Saturday, August 2, 2014

The Man Who Didn't Love "Lucy"

The late John Crosby (1912-1991) was widely considered one of the most knowledgeable and respected TV critics, his newspaper column syndicated nationwide in the 1950s and beyond. His name came up often as I researched five books about show business history. So I was interested by his November 2, 1951 column, in which he expressed a less-than-delighted reaction to a new CBS television series called I Love Lucy.

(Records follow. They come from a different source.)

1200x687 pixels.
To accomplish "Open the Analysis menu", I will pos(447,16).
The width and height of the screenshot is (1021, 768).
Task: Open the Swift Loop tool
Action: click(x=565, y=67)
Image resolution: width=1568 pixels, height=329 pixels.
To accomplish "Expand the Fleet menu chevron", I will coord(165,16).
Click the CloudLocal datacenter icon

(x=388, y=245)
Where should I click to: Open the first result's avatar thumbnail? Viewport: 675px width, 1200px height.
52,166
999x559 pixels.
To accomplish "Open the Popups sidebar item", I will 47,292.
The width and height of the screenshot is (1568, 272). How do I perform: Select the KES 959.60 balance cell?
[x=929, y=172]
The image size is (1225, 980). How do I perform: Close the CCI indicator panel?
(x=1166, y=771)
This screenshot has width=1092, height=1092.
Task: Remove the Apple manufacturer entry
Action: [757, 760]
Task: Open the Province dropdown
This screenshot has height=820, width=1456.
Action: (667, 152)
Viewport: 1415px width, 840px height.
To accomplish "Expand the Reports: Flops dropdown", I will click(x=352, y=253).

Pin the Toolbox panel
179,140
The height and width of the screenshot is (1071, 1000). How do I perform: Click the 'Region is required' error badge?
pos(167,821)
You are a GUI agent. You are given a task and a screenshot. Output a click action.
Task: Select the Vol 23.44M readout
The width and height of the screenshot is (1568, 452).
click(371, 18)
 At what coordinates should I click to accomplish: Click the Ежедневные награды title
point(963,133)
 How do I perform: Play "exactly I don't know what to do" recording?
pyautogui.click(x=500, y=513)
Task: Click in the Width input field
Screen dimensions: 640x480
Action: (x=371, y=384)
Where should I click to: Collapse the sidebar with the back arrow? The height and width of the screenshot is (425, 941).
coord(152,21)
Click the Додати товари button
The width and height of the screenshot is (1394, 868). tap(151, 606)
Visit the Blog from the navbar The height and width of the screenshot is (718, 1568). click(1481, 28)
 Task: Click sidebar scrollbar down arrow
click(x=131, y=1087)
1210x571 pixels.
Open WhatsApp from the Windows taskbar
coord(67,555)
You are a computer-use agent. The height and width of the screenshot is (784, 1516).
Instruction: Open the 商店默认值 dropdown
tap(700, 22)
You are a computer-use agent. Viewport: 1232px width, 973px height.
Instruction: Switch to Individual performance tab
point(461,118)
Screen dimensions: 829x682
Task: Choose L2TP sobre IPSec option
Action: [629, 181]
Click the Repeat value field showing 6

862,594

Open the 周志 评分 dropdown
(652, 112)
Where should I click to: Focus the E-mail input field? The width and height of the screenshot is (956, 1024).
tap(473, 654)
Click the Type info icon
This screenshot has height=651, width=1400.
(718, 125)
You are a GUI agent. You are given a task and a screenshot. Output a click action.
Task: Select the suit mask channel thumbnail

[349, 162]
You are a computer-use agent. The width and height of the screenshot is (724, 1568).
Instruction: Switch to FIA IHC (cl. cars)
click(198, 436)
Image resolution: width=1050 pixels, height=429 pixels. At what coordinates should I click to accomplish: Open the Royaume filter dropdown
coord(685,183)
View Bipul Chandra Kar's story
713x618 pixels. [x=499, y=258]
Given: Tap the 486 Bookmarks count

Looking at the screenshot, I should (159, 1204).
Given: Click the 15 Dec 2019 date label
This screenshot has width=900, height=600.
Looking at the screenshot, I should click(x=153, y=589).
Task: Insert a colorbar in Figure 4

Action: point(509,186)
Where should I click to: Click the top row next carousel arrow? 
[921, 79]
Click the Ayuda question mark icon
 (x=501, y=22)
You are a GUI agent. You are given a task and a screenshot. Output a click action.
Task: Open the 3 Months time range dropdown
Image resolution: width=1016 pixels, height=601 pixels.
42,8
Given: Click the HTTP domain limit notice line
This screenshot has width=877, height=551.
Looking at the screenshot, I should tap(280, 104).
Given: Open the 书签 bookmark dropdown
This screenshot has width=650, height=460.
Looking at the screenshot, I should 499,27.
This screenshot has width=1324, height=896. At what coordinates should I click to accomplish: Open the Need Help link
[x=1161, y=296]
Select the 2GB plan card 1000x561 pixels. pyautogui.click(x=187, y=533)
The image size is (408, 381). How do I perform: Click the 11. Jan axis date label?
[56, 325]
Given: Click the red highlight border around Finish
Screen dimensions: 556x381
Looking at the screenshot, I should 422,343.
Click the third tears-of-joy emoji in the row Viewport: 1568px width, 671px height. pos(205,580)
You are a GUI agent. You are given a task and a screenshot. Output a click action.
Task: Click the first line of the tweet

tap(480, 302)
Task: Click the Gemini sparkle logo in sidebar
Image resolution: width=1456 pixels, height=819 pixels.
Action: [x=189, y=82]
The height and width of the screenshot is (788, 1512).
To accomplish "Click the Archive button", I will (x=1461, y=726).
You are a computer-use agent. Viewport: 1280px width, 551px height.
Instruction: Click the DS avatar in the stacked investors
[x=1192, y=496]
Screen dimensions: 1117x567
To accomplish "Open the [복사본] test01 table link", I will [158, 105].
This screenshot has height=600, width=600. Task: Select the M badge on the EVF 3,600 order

Lucy gets some marital advice in "Be a Pal."
Lucy had aired only three episodes ("The Girls Want to Go to a Nightclub", "Be a Pal", and "The Diet") when Crosby called Lucille Ball's now-classic series "a terrible waste of her talents and her husband's." In Crosby's view, the show was typical of much Hollywood output in the early days of TV, drawing on shopworn ideas about married life carried over from radio: "The endless cliches into which these people are thrust, and what I'm afraid is the spirit of contempt or, at very least indifference, toward television which seems to imbue the actors, robs them of a great deal of their personality and of their appeal." While acknowledging that the show was "very competently put together" and "written almost too professionally," Crosby found it an inferior offering.

Happily for Lucy lovers, Crosby did come around somewhat; a year or so later, he wrote, "At its best, the show has some of the manic informality and improvisation of the early silent film comedies." Of its star, he said with unqualified admiration, "She's a really great clown." And if, overall, he still wasn't the show's most uncritical fan, he wrote with a certain air of resignation, "Who am I to argue with 12,000,000 families?"